**WORK INSTRUCTION**
Below are records; the lines starting at the one with "Click the masked dots in Password field" and ending at the one with "You are a GUI" must be reproduced exactly, both included. Pictures must not appear.

[Start of section]

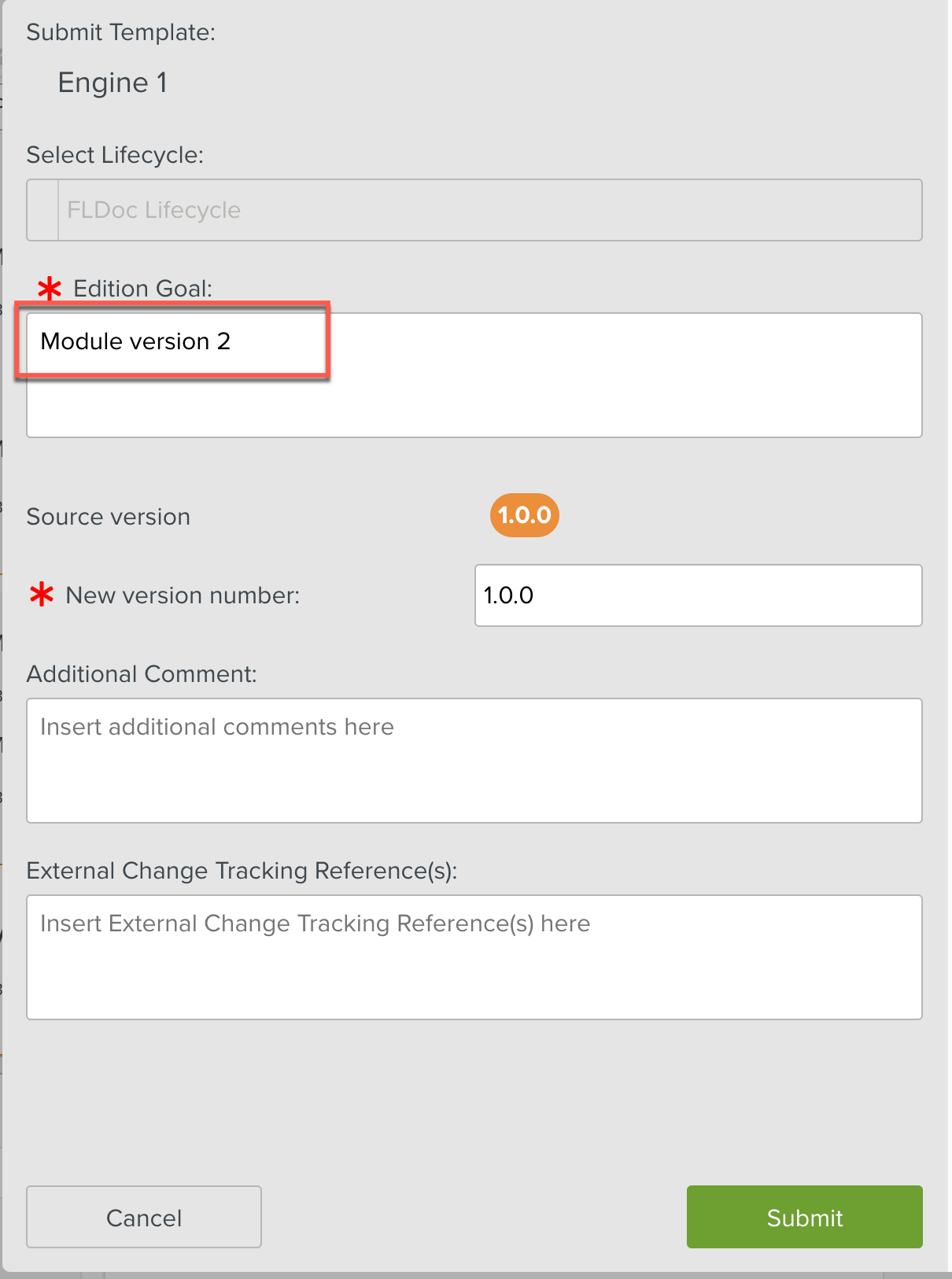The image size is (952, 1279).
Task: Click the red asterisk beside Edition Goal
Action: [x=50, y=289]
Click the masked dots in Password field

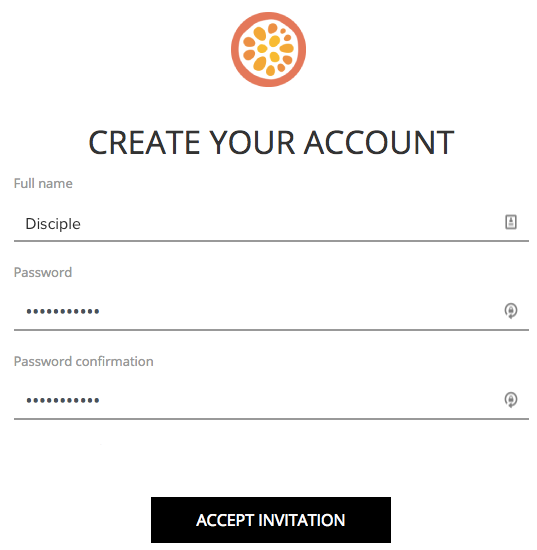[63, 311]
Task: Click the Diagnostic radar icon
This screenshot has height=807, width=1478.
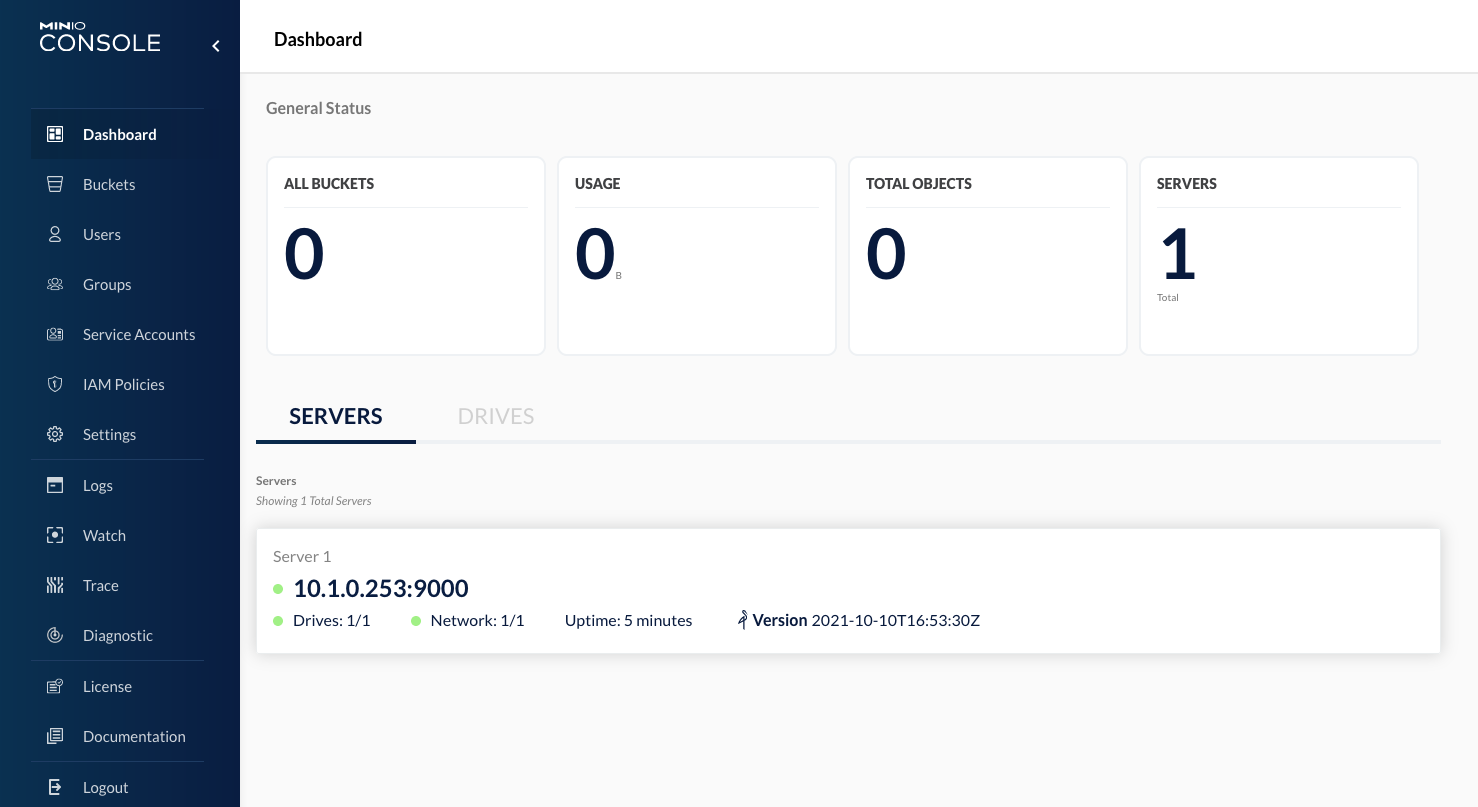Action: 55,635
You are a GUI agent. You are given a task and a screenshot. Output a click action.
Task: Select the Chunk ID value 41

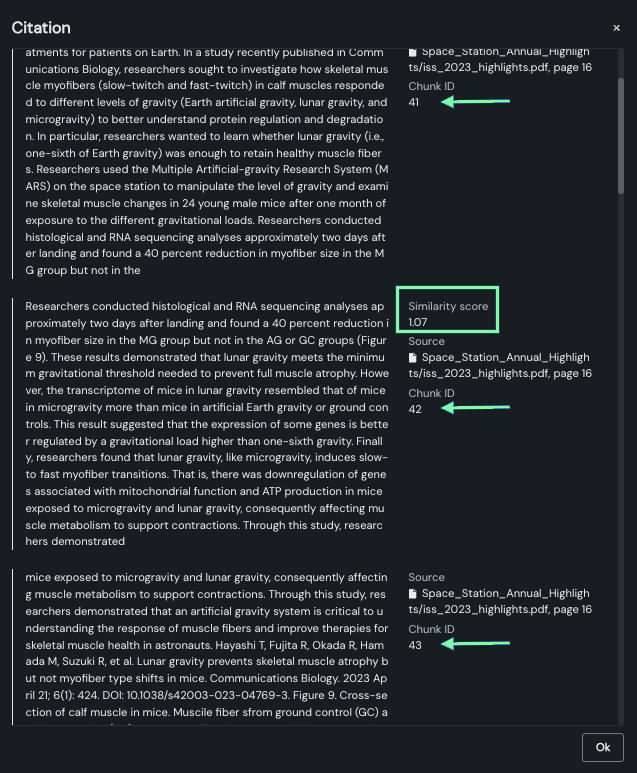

[End of section]

**EXERCISE RESPONSE**
Click the masked dots in Password field

[63, 311]
Task: Click the Diagnostic radar icon
This screenshot has height=807, width=1478.
Action: 55,635
You are a GUI agent. You are given a task and a screenshot. Output a click action.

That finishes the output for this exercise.